Flocking to the flyways
An estimated 325 bird species travel along the Mississippi Flyway, according to the National Audubon Society. Many are passing through Minnesota on their way from the boreal forests of Canada to wintering grounds in Central and South America or along the Gulf of Mexico.
Birds ranging from little yellow warblers to broad-winged hawks cover thousands of miles during often tumultuous fall weather ranging from Midwest thunderstorms to gale-force hurricanes along the Gulf Coast.
Birds often flock together for safety. Small birds with more predators typically fly under the cover of darkness, as well. The Cornell Lab’s Birdcast tracks migration numbers daily with the help of radar. On Sept. 27, it estimated 515,500 birds flew over Minnesota during nighttime hours. By Oct. 4—only a week later—an estimated 18 million birds flew across the state. On the night of Oct. 8, that number was just shy of 23 million.
Most of the birds passing through Minnesota were warblers and songbirds such as the American redstart and palm warblers. They were among an estimated 99 million birds traveling throughout the country Oct. 4, and numbers are expected to climb throughout this month and into November.

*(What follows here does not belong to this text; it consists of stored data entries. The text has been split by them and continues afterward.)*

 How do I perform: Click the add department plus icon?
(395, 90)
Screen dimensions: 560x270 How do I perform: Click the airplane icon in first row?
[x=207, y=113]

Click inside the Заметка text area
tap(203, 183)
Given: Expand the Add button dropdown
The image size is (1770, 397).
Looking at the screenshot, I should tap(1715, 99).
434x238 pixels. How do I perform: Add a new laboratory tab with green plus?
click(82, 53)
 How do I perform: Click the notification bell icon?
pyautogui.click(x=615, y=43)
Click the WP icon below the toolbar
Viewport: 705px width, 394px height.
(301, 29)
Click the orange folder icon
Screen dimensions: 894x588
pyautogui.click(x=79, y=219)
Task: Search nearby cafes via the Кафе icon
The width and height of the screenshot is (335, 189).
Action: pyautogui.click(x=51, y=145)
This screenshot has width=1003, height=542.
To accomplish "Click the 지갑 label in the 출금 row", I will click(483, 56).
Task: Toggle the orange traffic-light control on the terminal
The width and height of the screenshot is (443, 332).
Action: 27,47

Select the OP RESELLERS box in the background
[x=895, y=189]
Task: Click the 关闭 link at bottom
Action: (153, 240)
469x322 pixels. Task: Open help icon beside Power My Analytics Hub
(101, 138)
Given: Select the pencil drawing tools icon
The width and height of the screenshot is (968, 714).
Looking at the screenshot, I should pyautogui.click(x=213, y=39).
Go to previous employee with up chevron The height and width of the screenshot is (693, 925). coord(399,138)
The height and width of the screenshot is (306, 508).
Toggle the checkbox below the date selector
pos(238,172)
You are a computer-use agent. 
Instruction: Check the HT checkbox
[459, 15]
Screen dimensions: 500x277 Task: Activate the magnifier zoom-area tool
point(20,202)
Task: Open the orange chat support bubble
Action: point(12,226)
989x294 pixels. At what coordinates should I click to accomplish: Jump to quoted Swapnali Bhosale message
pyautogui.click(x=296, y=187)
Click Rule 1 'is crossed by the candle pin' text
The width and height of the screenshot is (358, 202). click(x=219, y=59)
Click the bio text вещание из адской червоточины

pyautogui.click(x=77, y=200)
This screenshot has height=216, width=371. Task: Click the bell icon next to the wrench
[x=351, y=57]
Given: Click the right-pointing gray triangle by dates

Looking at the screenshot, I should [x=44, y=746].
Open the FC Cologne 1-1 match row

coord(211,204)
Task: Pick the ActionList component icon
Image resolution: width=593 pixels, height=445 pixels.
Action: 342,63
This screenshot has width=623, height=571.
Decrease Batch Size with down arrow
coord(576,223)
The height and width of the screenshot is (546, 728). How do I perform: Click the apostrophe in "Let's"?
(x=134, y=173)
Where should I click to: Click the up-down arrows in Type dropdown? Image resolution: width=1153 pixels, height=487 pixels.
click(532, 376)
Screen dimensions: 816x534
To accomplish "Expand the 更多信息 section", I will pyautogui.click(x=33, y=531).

Catch cranes gathering at refuge
One of the biggest migration spectacles can be seen at Sherburne National Wildlife Refuge where sandhill cranes congregate before flying south. The 31,000-acre refuge spread across the St. Francis River basin provides a sanctuary for an estimated 100 cranes throughout the nesting season.
By late September and into early November, pairs that nested across Minnesota and beyond will return to the refuge. They gather with other cranes, including the summer’s fledglings, to roost along wetlands.
As the sun’s first rays rise above the horizon, the cranes begin their prehistoric vocalizing and shortly afterward will rise in unison and set off to forage for food. When ice forms on waterways or freezes soil, the cranes leave central Minnesota and continue their journey south.
“Our numbers are building up. Last year on a single day we saw about 30,000 cranes,” said Cody Carlstrom, a wildlife biologist at the refuge. “We’re hoping for another outstanding year for migrating cranes.”
Where to see cranes
Annual guided tours at the refuge each October let visitors get close enough to roosting areas to see cranes lift off at sunrise. Tours are close to full for this season, but you can watch for 2024 tours or look for cranes during the refuge’s hours of sunrise to sunset.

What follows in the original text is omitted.